- Directed by: Rogério Manjate
- Written by: Rogério Manjate
- Produced by: Rogério Manjate
- Starring: Marilia Nuvunga and Seane Jussefa
- Cinematography: Panu Kari
- Edited by: Francisco Martins
- Music by: Rufus Maculuve
- Release date: 2007;
- Running time: 3:35 minutes
- Country: Mozambique
- Language: None

= I Love You (2007 Mozambican film) =

I Love You (2007) is a short film made in Mozambique that was directed by Rogério Manjate.
It is a Força Maior Production, created with the financial support of UNESCO and Cooperação Belga, Mozambique.
The film, which deals with the issue of safe sex, was produced for UNESCO.

==Synopsis==
The film tells the story of Mandala, a boy of 11 years of age playing football in the street who has discovered that his attractive neighbor, Josephine, is a prostitute. The film briefly features frontal nudity as Josephine "tarts herself up" to go into the city to meet clients. Although very young, Mandala knows about AIDS and struggles with himself because he does not know how to tell Josephine to protect herself by using condoms. He aids her on the way into the city, putting down stones as bridges for her to cross puddles and helping her with shoes. He finds an original and unique way to communicate his message and the innocent love that he feels for her by leaving a condom in one of her shoes with the message "I Love You" written on it which she sees as she departs across the street.

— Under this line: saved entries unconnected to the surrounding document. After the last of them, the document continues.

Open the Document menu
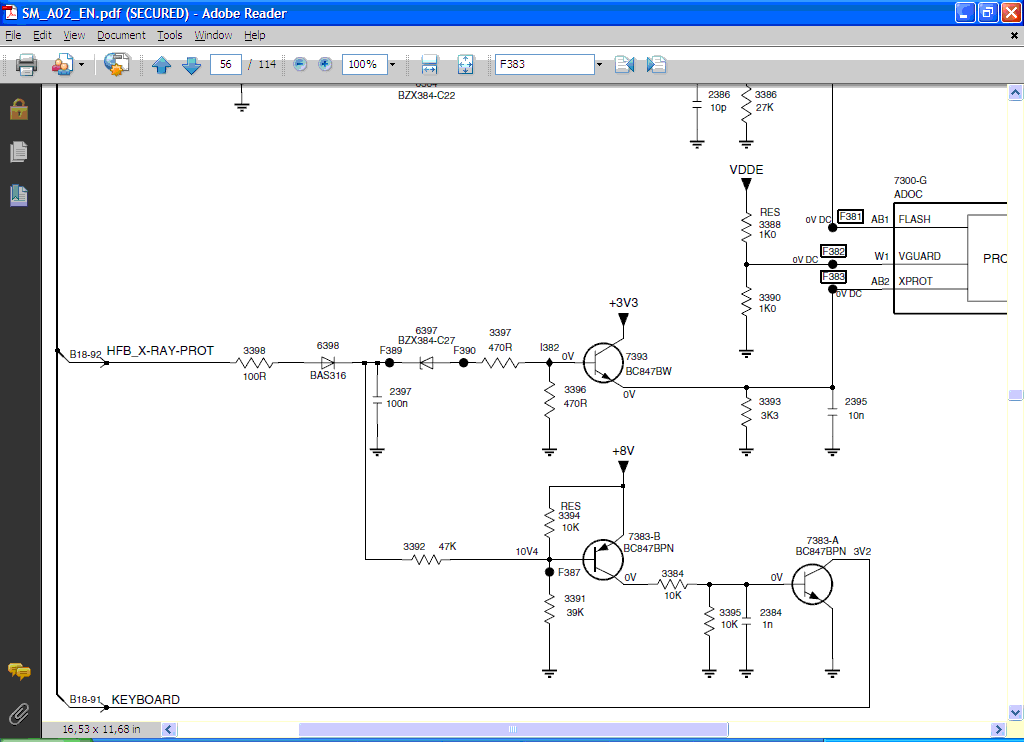 pos(121,35)
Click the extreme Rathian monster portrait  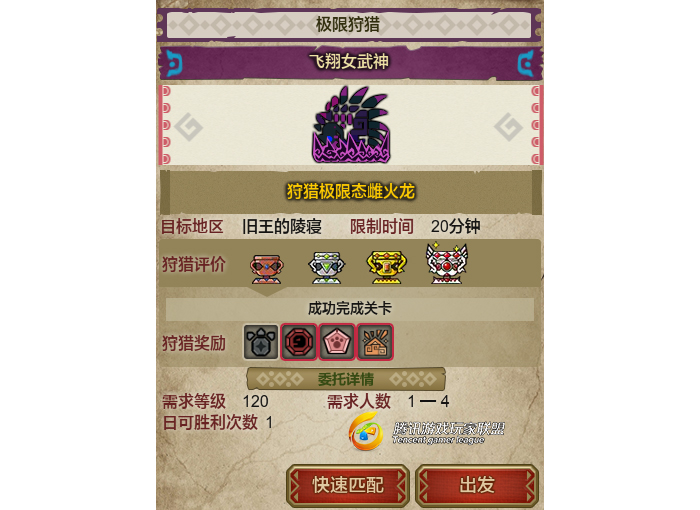[350, 125]
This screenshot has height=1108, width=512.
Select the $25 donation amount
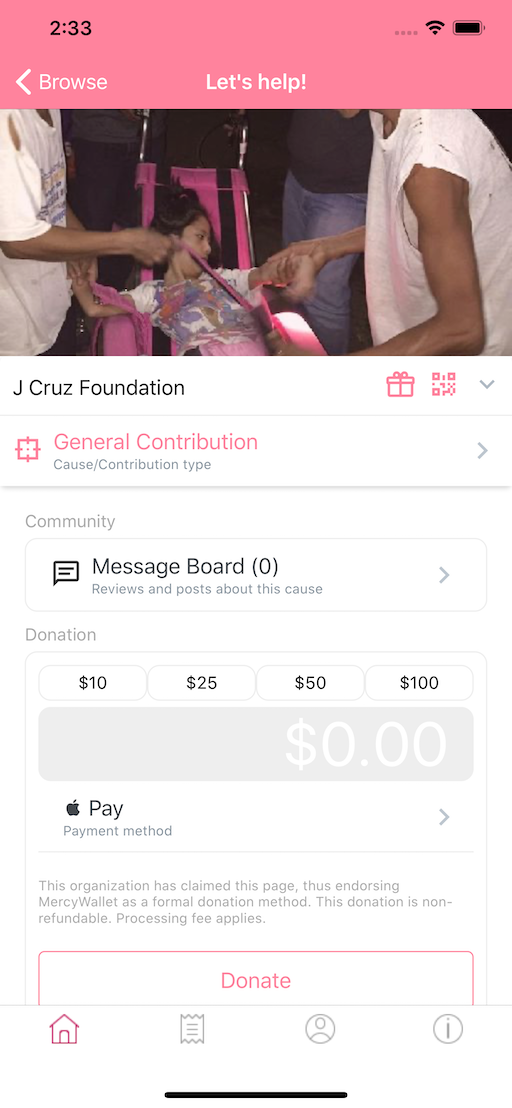(201, 683)
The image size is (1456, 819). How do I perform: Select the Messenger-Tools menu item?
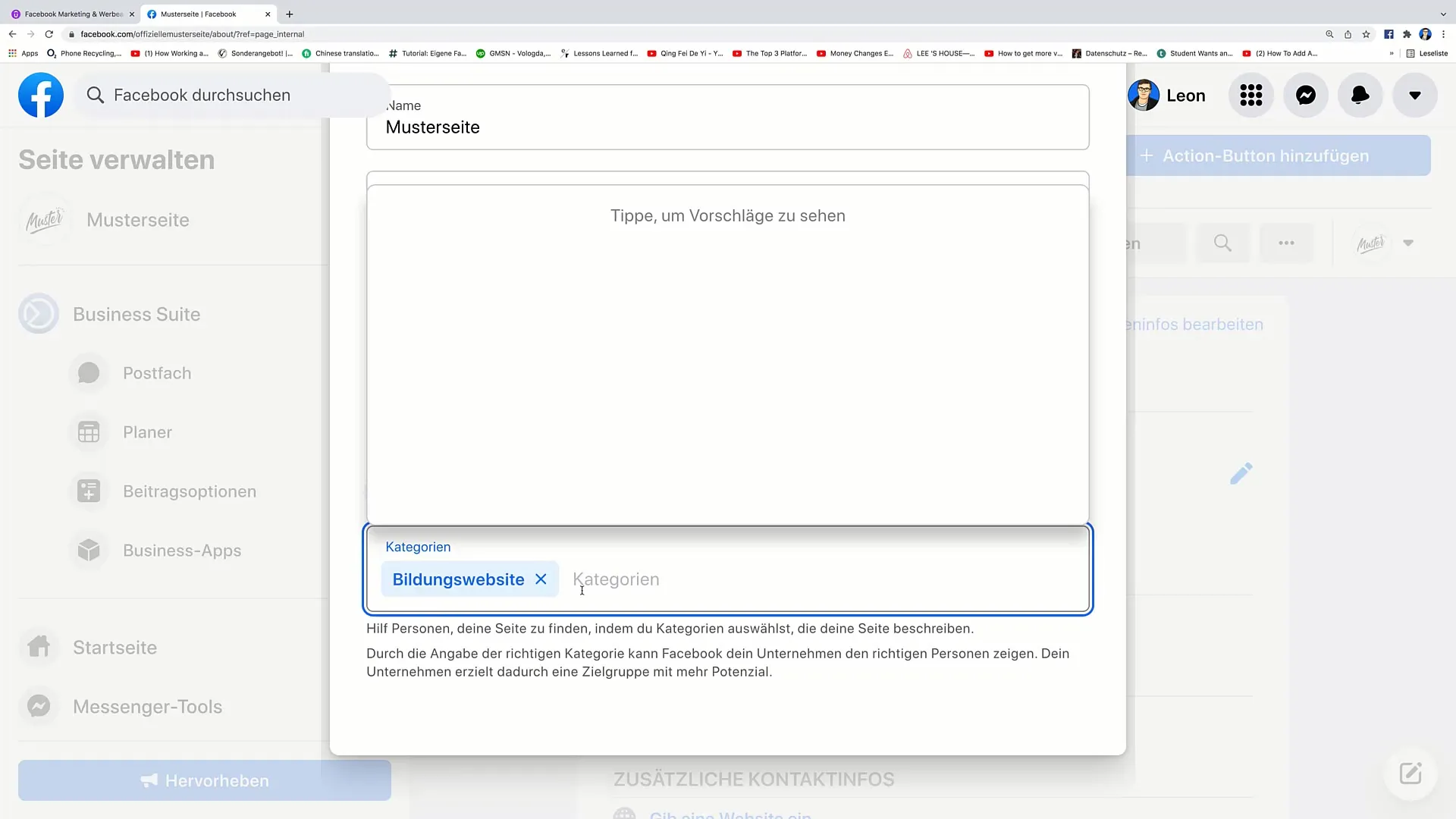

The film has no dialog, because it was meant to be shown in many parts of the world without subtitles.

==Awards==
The film won the 2008 Durban International Film Festival award for Best Short Film.
I Love You also won the short film prizes at the Africa in Motion (AiM) festival which ran from 23 October to 2 November 2008 in Edinburgh, Scotland
and at the African Film Festival of Tarifa (FCAT) in Tarifa, Spain in 2009.